Genitourinary complaints can include life- and organ-threatening conditions. A variety of imaging modalities are available for diagnosis. For patients with significant trauma, and in the nontrauma patient with a broad differential diagnosis including abdominal pathology, CT is the most valuable modality for most complaints. Ultrasound is the key modality for assessment of complications in the pregnant patient.
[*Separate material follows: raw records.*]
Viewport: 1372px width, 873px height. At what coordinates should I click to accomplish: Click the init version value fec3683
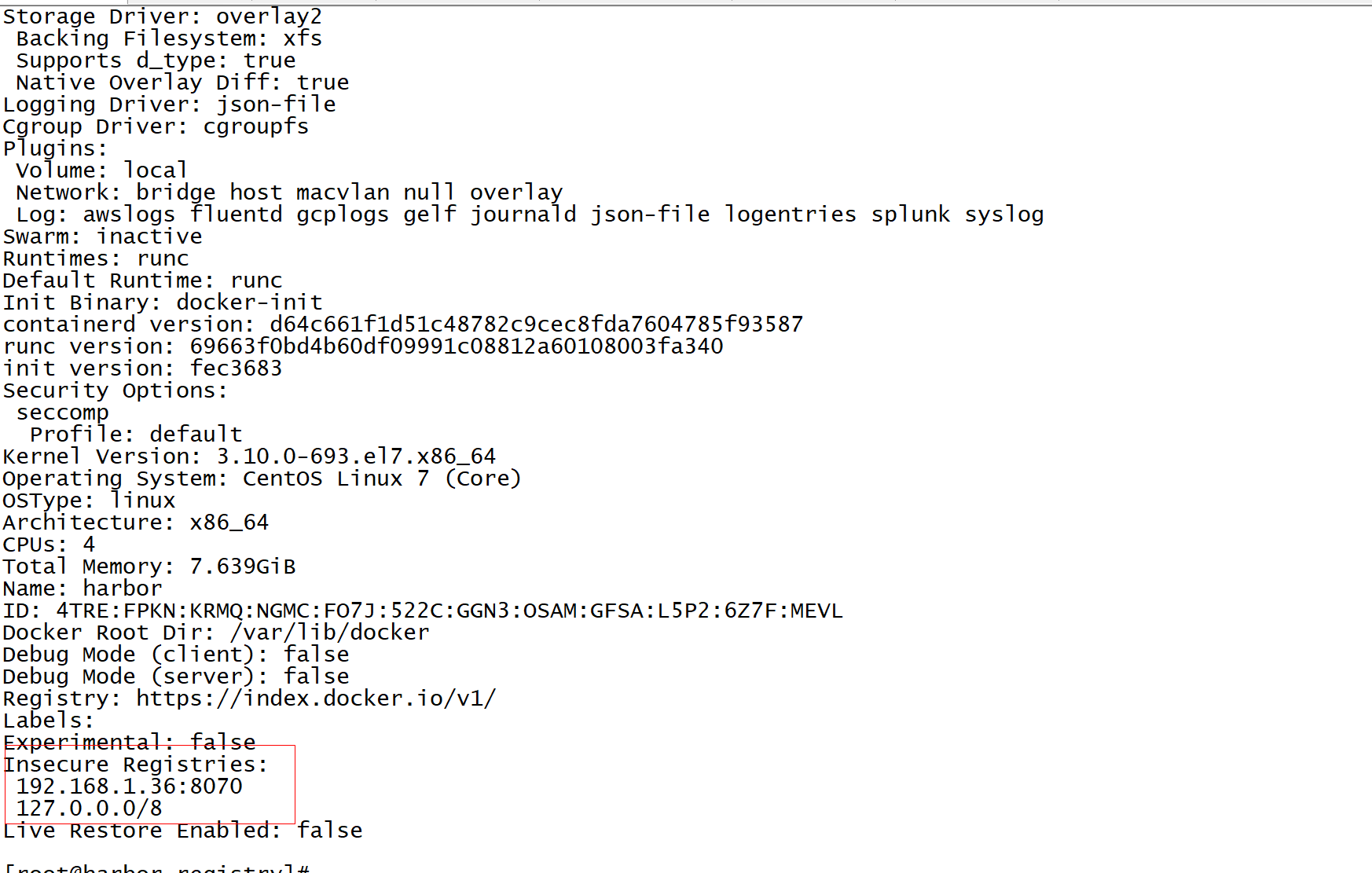(x=236, y=369)
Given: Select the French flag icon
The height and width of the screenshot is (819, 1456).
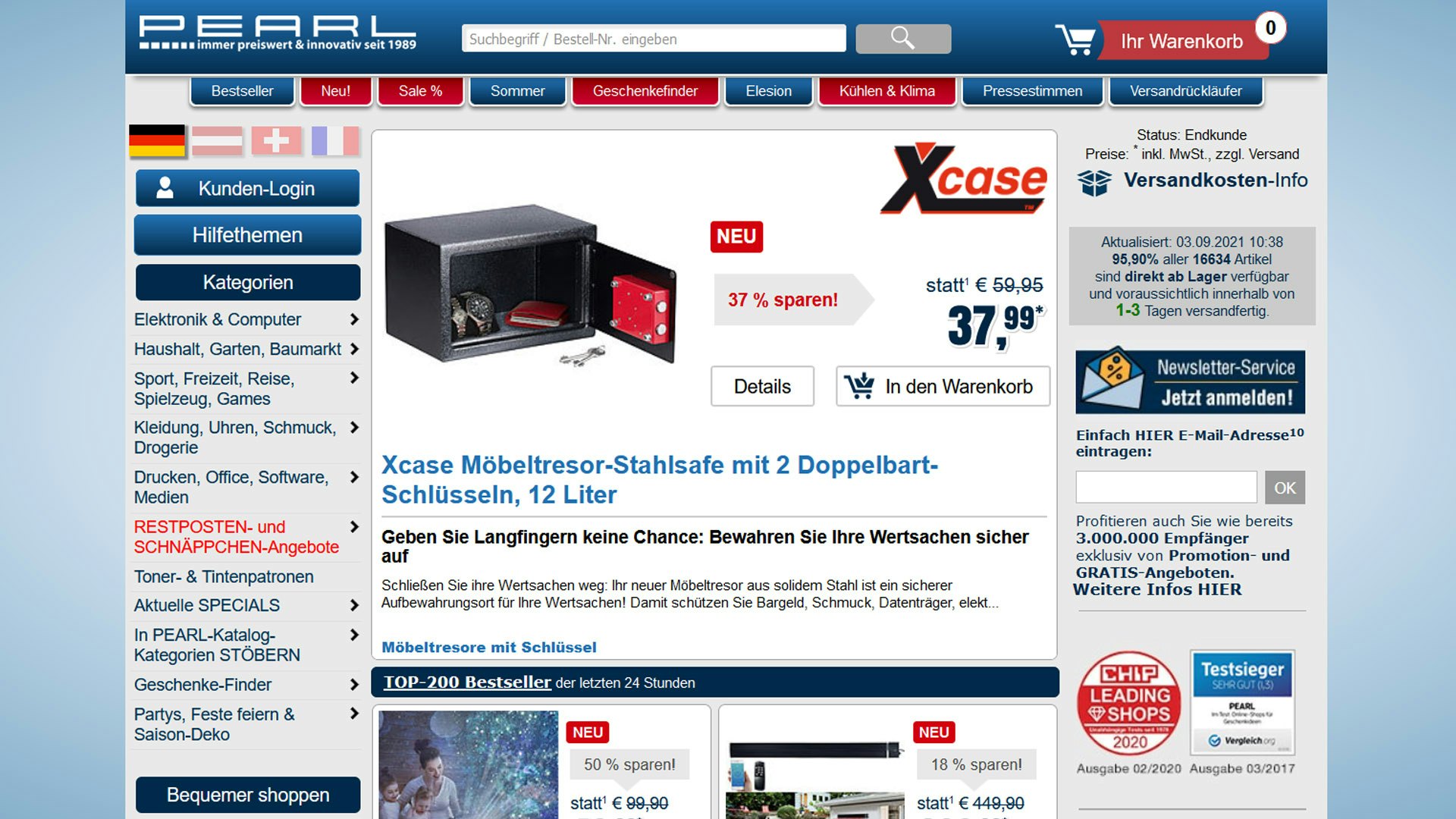Looking at the screenshot, I should (335, 141).
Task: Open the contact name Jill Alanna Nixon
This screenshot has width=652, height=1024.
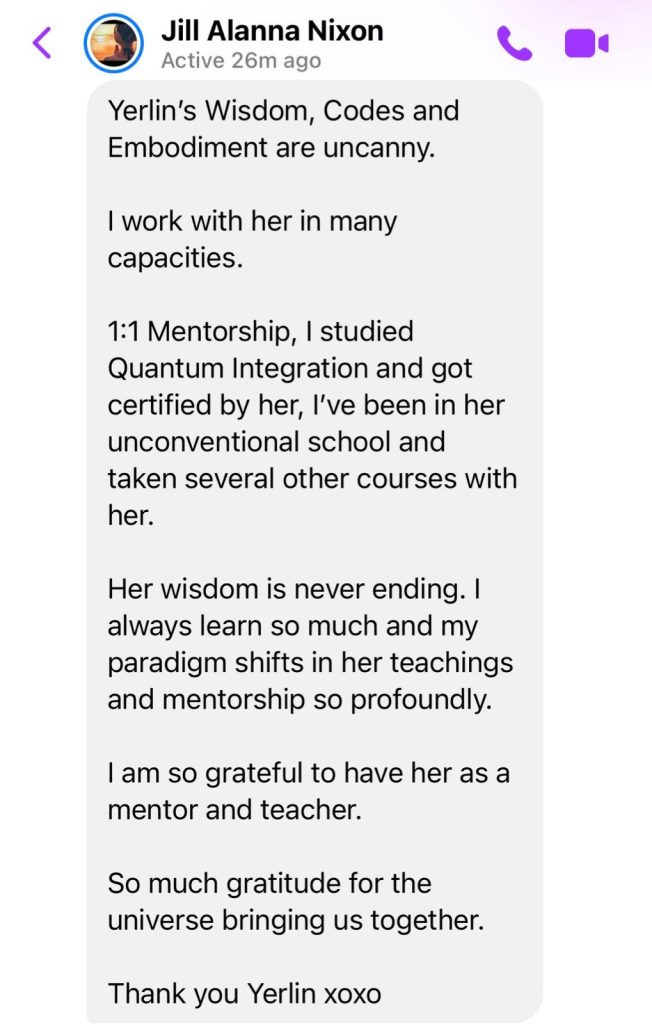Action: tap(272, 31)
Ultrasound is also useful in the diagnosis of testicular and ovarian torsion but is not 100% sensitive—thus a negative imaging result does not rule out these conditions when clinical suspicion is high. No imaging modality is sensitive for placental abruption, so fetal monitoring is essential. In the pregnant patient, reasonable steps should be considered to reduce radiation exposures through clinical observation and use of modalities such as ultrasound that do not use ionizing radiation. When the mother’s life is at risk, imaging should be performed as for the nonpregnant patient. No single imaging test exceeds the threshold known to induce fetal malformation.